This
section contains my favorite recipes from each
of the diets. Nothing too complicated - just inexpensive, easy-to-cook and
delicious food that I have cooked with my friends on modeling assignments!
Enjoy!
Remember to check out our other site for Cleansing Recipes and Juice Fasts. Here are some to start you off.
Servings: 2
Approximate Carbs Per Serving: 3
Ingredients:
6oz (170g) Tuna in oil
2oz (60g) finely grated cheddar cheese
2 teaspoons soy sauce
2 egg yolks
2 tablespoons chopped spring onions
1 teaspoon chopped oregano
Recipe:
Drain tuna well. Grate the cheese and chop the spring onions, then mix all ingredients in a bowl.
Leave mixture for two hours to accentuate the flavors, then preheat your oven to medium-high.
Lightly grease a baking tray to avoid sticking, then using your fingers shape the mixture into two patties on the baking tray.
Bake for approx 20mins until browned and sizzling.
Serve hot with a salad. If you want to mix things up use red salmon or real crabmeat!!
Servings: 2
Ingredients:
1 pound of spinach
1/2 cup diced onion
1/2 cup diced carrots
1/2 cup diced celery
1/2 cup diced leek
3 cups water
1/2 teaspoon Thyme
1 tablespoon olive oil
1/2 teaspoon chopped garlic
Recipe:
Sauté the onions, carrots, celery, leek in a pot with the oil and garlic.
Add the water and Thyme, simmer for one hour then leave to cool for one hour.
Puree in a blender, then put back in the pot on medium heat.
Add the spinach, cook until it wilts, and serve hot!
Servings: 2
Ingredients:
3oz (85g)Yellowfin Tuna
6oz (170g) cooked white beans
1/4 teaspoon chopped garlic
1/2 lemon, juiced
1 tablespoon olive oil
1/2 teaspoon oregano
1/2 teaspoon chopped parsley
1/2 teaspoon basil
Salt
Pepper
Recipe:
Season the tuna with salt and pepper, then quickly grill each side, 45 seconds should do it.
Mix all the other ingredients (not the parsley though) in a bowl for the salad.

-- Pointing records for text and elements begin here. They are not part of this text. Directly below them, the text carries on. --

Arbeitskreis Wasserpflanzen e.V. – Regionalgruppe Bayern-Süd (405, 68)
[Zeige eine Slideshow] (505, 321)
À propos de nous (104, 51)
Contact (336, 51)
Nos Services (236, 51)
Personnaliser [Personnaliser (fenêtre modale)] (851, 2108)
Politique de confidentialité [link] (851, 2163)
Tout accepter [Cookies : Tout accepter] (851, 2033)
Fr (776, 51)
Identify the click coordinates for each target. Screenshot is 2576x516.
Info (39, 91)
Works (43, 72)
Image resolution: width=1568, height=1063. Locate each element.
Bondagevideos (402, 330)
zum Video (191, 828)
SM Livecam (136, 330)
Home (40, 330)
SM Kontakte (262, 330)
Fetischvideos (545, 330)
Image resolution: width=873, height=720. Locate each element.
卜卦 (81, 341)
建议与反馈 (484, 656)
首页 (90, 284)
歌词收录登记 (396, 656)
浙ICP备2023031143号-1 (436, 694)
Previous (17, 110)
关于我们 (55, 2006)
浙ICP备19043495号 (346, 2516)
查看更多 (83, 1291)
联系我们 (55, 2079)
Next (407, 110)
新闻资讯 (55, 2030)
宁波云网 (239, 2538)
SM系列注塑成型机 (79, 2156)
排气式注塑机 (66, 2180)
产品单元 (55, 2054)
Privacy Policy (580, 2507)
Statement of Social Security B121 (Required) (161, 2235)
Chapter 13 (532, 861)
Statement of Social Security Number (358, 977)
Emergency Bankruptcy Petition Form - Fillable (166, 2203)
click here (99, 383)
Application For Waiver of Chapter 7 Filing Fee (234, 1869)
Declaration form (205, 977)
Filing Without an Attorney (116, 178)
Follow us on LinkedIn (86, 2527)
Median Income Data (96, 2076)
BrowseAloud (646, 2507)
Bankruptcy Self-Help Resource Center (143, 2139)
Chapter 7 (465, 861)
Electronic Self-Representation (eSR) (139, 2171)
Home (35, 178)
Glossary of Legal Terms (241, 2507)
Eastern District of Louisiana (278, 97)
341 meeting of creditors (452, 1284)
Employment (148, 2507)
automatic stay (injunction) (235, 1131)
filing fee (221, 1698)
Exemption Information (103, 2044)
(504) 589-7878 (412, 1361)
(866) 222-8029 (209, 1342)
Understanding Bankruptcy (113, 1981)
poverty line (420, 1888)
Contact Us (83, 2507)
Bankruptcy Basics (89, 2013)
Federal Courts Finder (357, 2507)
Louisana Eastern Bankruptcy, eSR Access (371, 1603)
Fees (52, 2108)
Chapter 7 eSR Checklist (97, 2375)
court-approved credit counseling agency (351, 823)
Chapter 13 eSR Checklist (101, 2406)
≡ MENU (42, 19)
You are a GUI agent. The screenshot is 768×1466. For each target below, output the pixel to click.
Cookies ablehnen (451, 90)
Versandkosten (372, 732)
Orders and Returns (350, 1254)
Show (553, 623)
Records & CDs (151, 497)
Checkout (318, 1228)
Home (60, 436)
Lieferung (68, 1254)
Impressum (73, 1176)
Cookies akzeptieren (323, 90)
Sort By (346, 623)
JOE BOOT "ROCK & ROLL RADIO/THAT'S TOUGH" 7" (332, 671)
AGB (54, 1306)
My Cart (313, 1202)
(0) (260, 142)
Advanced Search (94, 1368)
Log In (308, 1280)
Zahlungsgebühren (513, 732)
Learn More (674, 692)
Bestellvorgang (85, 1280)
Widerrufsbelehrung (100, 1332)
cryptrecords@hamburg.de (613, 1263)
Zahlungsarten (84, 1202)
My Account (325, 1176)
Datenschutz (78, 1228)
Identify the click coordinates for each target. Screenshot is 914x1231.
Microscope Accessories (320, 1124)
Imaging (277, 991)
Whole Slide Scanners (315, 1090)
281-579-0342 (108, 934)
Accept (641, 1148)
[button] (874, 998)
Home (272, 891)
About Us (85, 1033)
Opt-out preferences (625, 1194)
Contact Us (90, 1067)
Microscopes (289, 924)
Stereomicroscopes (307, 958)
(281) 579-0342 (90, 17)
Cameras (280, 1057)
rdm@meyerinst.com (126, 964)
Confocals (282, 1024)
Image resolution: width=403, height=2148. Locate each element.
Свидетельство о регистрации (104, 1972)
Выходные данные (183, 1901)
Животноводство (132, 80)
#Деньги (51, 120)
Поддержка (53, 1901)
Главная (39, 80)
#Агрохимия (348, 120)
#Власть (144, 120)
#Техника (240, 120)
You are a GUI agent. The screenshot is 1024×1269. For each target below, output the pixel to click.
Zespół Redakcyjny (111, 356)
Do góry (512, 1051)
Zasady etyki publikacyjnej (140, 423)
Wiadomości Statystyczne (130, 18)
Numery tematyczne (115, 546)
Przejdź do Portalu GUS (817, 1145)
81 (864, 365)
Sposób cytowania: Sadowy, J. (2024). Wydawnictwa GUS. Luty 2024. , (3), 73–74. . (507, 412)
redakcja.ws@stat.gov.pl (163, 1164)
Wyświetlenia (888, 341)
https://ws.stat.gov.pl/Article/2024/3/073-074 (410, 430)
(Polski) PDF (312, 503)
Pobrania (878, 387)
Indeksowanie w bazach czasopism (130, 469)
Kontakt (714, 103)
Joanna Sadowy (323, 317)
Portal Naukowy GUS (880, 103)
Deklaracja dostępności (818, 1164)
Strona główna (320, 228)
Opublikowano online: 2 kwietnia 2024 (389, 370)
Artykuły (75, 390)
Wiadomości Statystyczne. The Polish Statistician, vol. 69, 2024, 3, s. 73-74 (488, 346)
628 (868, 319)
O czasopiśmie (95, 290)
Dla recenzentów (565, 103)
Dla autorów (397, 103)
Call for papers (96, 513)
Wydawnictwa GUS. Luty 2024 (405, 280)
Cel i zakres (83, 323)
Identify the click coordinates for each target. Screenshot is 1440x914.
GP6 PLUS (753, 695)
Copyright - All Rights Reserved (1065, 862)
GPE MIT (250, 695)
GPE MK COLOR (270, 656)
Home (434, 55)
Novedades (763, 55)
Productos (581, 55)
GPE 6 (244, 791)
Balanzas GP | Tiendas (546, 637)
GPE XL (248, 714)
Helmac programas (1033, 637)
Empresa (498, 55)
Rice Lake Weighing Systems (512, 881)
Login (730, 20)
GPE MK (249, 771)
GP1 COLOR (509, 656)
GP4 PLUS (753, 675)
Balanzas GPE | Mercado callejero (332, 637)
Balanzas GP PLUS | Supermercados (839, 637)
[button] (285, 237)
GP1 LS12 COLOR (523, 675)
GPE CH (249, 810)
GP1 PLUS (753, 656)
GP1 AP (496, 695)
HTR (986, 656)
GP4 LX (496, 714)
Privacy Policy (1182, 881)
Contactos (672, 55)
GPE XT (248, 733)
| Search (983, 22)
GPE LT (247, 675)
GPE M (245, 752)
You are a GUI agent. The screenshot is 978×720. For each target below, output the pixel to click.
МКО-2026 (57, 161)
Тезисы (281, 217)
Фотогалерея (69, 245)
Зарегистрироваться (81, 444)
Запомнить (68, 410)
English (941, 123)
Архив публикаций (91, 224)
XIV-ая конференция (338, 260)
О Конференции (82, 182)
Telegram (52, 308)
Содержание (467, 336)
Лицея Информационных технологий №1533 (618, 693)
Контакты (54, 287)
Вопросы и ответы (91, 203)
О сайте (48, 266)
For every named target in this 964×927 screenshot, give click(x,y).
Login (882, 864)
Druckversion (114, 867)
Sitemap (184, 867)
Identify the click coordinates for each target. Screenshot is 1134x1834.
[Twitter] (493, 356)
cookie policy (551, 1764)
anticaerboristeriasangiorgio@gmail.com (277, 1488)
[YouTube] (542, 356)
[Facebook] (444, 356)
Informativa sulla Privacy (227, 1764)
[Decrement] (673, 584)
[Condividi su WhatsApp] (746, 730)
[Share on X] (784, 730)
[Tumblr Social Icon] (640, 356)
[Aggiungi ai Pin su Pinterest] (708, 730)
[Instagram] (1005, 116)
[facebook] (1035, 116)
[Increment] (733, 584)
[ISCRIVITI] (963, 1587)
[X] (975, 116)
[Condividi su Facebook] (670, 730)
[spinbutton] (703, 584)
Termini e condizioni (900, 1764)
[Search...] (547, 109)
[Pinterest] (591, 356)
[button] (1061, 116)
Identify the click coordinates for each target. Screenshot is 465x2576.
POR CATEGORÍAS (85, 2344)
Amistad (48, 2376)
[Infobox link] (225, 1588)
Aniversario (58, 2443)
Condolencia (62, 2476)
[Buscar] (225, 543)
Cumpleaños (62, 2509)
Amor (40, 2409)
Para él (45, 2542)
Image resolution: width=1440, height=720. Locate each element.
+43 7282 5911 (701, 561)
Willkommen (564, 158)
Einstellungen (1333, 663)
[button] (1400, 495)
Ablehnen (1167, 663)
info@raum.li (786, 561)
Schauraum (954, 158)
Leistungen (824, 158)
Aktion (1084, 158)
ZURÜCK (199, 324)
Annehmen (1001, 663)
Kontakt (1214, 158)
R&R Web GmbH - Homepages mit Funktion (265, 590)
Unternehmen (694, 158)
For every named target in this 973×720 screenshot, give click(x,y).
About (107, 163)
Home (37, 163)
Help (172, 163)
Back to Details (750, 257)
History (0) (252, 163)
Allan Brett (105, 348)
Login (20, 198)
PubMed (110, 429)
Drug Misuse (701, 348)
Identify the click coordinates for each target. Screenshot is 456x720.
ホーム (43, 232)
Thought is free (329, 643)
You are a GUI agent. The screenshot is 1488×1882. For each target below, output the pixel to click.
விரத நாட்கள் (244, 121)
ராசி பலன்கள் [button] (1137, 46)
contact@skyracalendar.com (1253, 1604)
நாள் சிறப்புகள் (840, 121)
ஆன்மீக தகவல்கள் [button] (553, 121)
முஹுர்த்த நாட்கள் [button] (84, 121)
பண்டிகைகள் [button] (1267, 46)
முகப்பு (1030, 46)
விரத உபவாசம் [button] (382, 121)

Slice the tuna into thin slices, serve on top of the salad, with some parsley to garnish the dish!
Servings: 2
Ingredients:
6oz (170g) lean chicken breast (36 blocks protein)
2 tsp olive oil (6 blocks fat)
1 1/2 cups pineapple (3 blocks carb)
2 cups broccoli (3 blocks carb)
Garlic, chopped
Salt
Pepper
Ginger
Recipe:
Cut chicken into cubes, and brown with the olive oil in a pan.
Add salt, pepper and garlic to taste.
While the chicken is cooking, steam the broccoli.
Add the pineapple to the chicken and sprinkle with
ginger. Cook until the chicken is nicely browned and the pineapple is soft.
Pour the chicken and pineapple on top of the broccoli and serve!